Other top stressors include job status at 14 percent and relationships at 12 percent. Climate change and terrorist attacks or mass shootings came in at 9 percent and 7 percent, respectively.
The vaccine efforts and social distancing practices are reasons Gonzalez points to as to why people are feeling less worried about coronavirus.
“The long-lasting financial consequences caused by COVID-19 are now taking a more prominent position in people’s minds,” she said.
A large part of that financial worry is that 71 million people anticipate having trouble paying their credit card debt because of the virus, the survey found. In light of that, 79 percent of people think credit card companies should forgive late payments that are due to the pandemic, although 29 million people will apply for a new credit card this year, primarily looking for ones that offer 0 percent interest on balances for an introductory period of time.

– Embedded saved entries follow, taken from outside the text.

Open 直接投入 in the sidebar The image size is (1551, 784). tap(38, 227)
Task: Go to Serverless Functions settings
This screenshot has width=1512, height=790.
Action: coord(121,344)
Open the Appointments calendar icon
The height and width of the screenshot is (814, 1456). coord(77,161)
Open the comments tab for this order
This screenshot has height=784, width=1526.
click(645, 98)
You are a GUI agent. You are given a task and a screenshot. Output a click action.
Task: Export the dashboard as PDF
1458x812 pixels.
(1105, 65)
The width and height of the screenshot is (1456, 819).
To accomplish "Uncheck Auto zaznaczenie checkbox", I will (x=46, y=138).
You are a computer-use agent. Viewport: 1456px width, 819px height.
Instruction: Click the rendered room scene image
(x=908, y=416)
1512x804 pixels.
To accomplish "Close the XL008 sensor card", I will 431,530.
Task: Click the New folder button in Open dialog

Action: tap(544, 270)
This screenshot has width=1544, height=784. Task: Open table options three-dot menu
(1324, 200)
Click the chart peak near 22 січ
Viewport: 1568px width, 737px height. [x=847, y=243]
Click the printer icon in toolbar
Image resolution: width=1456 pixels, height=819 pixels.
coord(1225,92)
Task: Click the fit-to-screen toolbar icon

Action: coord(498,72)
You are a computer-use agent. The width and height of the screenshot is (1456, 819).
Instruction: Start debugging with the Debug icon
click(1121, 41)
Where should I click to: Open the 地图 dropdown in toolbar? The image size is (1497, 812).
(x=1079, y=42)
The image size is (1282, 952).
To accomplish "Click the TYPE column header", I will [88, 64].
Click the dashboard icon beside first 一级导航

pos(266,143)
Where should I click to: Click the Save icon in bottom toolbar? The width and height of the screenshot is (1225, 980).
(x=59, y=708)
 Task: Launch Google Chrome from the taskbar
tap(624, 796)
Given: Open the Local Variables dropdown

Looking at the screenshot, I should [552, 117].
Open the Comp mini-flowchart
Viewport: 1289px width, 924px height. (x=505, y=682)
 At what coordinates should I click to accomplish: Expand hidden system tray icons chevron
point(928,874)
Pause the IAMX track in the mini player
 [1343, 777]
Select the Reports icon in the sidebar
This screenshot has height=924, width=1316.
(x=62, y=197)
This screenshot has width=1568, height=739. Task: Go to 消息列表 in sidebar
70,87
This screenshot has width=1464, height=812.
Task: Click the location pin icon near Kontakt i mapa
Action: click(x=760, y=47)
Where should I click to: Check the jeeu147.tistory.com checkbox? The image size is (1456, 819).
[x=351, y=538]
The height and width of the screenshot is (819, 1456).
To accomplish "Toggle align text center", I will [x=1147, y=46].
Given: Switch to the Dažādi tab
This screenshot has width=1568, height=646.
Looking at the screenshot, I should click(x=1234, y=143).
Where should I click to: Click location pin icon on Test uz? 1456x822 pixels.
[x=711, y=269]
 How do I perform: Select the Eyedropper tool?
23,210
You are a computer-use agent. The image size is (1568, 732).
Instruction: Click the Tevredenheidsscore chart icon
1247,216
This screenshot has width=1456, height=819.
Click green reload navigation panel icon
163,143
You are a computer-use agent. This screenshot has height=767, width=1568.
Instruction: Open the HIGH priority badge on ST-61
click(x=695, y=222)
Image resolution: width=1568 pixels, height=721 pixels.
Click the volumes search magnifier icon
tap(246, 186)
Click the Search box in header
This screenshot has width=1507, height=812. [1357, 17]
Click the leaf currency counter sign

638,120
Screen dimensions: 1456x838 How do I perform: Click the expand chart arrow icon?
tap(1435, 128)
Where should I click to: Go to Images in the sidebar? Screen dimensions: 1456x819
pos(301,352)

In addition, 61 percent of Americans said they are spending less money due to the coronavirus, most likely due to lockdowns in several states for many months on things like restaurants, bars, movie theaters and personal care services such as hair and nail salons and barber shops.
As a result, however, respondents said they are spending 25 percent more money on groceries.
Another dip in spending has been on travel. Some 110 million Americans have cancelled or plan on cancelling travel plans. According to WalletHub, 20 percent of credit cards offer cancellation insurance for people diagnosed with coronavirus or forced to quarantine, paying an average of $4,400 in coverage.